Text

:::

Improper use of antibiotics kills thousands and harms millions every year, CDC says

    Simple steps in the doctor's office and the supermarket can help keep you safe

    Published: September 16, 2013 12:00 PM

    Misuse of antibiotics harms million of people each year and kills thousands, according to a report out today from the Centers for Disease Control and Prevention. It says that up to half of the antibiotics prescribed by doctors each year are either given unnecessarily or used improperly. The report also suggests that the widespread use of antibiotics in livestock may pose additional threats.

    In response to the growing crisis, Consumer Reports has initiated or is participating in several initiatives that aim to rein in antibiotic overuse in health care and on farms.

    Antibiotics in health care

    Much of the harm comes when doctors and patients overuse antibiotic drugs, a practice that breeds superbugs, such as methicillin-resistant staphylococcus aureus (MRSA), that are resistant to antibiotics. Such antibiotic-resistant infections sicken at least 2 million people annually, and kill 23,000, according to the CDC.

    Misuse of antibiotic drugs harm in another way, too, by destroying the good bacteria that normally live in your gut. For example, almost 250,000 hospital patients each year are infected with the bacterium Clostridium difficile, or C. diff, and 14,000 of them die. Those infections develop when antibiotics, which are often prescribed unnecessarily in the hospital, wipe out protective bacteria than normally live in your stomach, allowing C. diff to get a foothold.

    Antibiotics on the farm

    The new CDC report also addresses the use of antibiotics on farms. It notes that antibiotics are often used in food animals to prevent, control, and treat disease, and to promote the growth of food-producing animals. But it says routinely using antibiotics to promote growth is not necessary and should be phased out.

    Just as overuse of drugs in human medicine can lead resistant bacteria, farm use can also promote resistance. In our recent tests on ground turkey, we found that bacteria on meat from turkeys that were raised without antibiotics were resistant to fewer antibiotics than the bacteria found on turkeys that were raised with antibiotics.

    What's being done

    Consumer Reports is working on several front to control the problem of misused antibiotis.

    Over the last 18 months, multiple medical groups, such as the American Academy of Family Physicians and the American Academy of Pediatrics, have identified common conditions for which antibiotics are being overused. Those include problems such as mild sinusitis, the common cold, and eye and ear infections. The effort is part of a campaign called Choosing Wisely, a program that aims to reduce waste and harm in medical care. It is led by Consumer Reports and the ABIM Foundation, a group formed by the American Board of Internal Medicine.

    Our hospital Ratings also address the problem by including some information on infection rates in hospitals. That can help you identify hospitals that do a good job of controlling infections. And making that information public may motivate hospitals to take steps to reduce infections. The CDC has urged hospitals to better track and report information on resistant infections. We agree.

    Consumers Union's Safe Patient Project is also focusing on the problem of improper antibiotic use in hospitals. It's grassroots activists, many whom have survived or lost a loved one to antibiotic-resistant infections, work in their communities, states, and nationally for public transparency of infection rates and for improved prevention in health care settings. They were instrumental in getting states to pass infection reporting laws that eventually influenced a national program reporting infections from most U.S. hospitals.

:::

Data records
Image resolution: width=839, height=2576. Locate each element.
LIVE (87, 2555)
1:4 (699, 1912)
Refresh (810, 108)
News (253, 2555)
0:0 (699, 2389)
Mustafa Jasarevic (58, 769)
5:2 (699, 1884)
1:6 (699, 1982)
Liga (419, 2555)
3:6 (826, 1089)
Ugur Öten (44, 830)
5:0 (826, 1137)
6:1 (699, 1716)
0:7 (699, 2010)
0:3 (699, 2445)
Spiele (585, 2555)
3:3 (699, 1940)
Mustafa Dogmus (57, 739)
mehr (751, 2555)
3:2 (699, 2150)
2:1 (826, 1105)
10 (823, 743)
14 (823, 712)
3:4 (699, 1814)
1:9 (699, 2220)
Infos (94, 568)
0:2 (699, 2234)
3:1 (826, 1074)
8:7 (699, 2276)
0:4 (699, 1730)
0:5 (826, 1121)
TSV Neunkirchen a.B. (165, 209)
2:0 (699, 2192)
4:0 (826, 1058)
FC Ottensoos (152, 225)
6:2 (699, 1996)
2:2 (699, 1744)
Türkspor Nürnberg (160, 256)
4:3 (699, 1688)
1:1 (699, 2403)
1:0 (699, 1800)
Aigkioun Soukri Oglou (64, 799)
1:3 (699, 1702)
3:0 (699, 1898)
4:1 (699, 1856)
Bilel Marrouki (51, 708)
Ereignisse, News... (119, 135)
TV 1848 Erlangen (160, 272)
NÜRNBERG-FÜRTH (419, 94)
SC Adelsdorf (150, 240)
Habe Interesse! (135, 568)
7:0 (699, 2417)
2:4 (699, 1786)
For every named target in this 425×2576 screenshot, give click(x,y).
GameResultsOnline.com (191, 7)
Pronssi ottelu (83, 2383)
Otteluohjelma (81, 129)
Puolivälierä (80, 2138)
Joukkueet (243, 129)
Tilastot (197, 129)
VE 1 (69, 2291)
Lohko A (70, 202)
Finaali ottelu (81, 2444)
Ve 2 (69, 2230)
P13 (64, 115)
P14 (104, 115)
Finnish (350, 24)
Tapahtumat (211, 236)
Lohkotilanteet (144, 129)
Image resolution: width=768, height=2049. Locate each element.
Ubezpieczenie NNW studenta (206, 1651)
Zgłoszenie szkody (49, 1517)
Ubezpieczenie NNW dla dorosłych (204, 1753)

:::

Activity 1
According to the antibiotics article, is each of these statements true? Answer yes or no for each one and quote the words from the article that decide it.
(a) The CDC report says that up to half of the antibiotics doctors prescribe each year are given unnecessarily or used improperly.
(b) The CDC report calls the routine use of antibiotics to promote growth in food animals necessary.
(c) Consumer Reports and the ABIM Foundation lead the Choosing Wisely campaign.
Activity 2
Extract the passage of the antibiotics article from "Misuse of antibiotics" up to and including "and on farms.".
Activity 3
According to the CDC figures in the antibiotics article, how many people do antibiotic-resistant infections kill each year?

Exercise response 1
(a) Yes: "up to half of the antibiotics prescribed by doctors each year are either given unnecessarily or used improperly"
(b) No: "routinely using antibiotics to promote growth is not necessary and should be phased out"
(c) Yes: "It is led by Consumer Reports and the ABIM Foundation"

Exercise response 2
Misuse of antibiotics harms million of people each year and kills thousands, according to a report out today from the Centers for Disease Control and Prevention. It says that up to half of the antibiotics prescribed by doctors each year are either given unnecessarily or used improperly. The report also suggests that the widespread use of antibiotics in livestock may pose additional threats.

    In response to the growing crisis, Consumer Reports has initiated or is participating in several initiatives that aim to rein in antibiotic overuse in health care and on farms.

Exercise response 3
23,000 people